Las proteínas del moco nasal siguen una variación circadiana muy acusada, siendo cuatro veces más elevadas por la noche que durante el día. Con estos datos, podemos concluir que lo más normal es estar “moco” de noche, una conclusión que se cumple 9 de cada 10 veces.

En el moco nasal se encuentran una serie de encimas: la lisocima, la calicreína, la láctico-deshidrogenasa y proteasas.
Contiene también numerosos aminoácidos con una tasa entre 0,4 y 1,3 micromoles/ml. De estos elementos se han encontrado unos 15: lisina, histidina, arginina, ácido aspártico, treonina, serina, ácido glutámico, prolina, glicina, alanina, valina, isoleucina, leucina, tirosina y fenilalanina. Siguiendo con sus interesantes beneficios, el moco nasal es más rico (en composición, no en sabor… aunque hay opiniones para todos los gustos) que el plasma en ácido aspártico y ácido glutámino, aunque menos rico (ídem) en alanina y valina.

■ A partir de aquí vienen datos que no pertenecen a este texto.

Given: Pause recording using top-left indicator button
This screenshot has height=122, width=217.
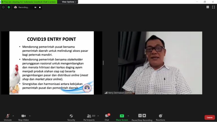Looking at the screenshot, I should [35, 7].
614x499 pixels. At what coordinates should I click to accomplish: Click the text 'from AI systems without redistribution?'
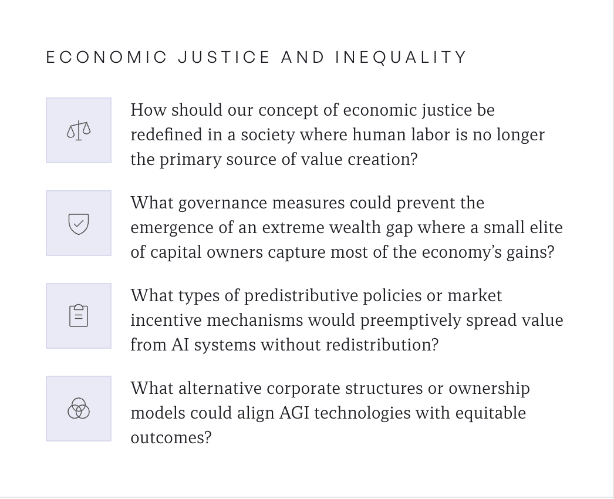point(284,345)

Y, rizando el rizo, el moco nasal (el que, en definitiva, nos asombra) contiene una cantidad de prolina más elevada que otros tipos de moco.

Y ahora, una reflexión… ¿A qué esperamos para empezar nuestra dieta de moco? ¡Seamos unos mucófagos de pro! ¿Imita al señor de delante en el semáforo! ¿No ves lo saludable que se le ve? Claro, con 45 minutos de su casa al trabajo, y otros 45 del trabajo a casa, con que sólo se detenga un 10% en los semáforos ya ha cenado calentito y sano. ¡Y está aprobado por los vegetarianos y no contienen gluten!

Sí, vale, mucho cachondeíto, pero si esta noticia la leéis en el New York Times, meáis colonia.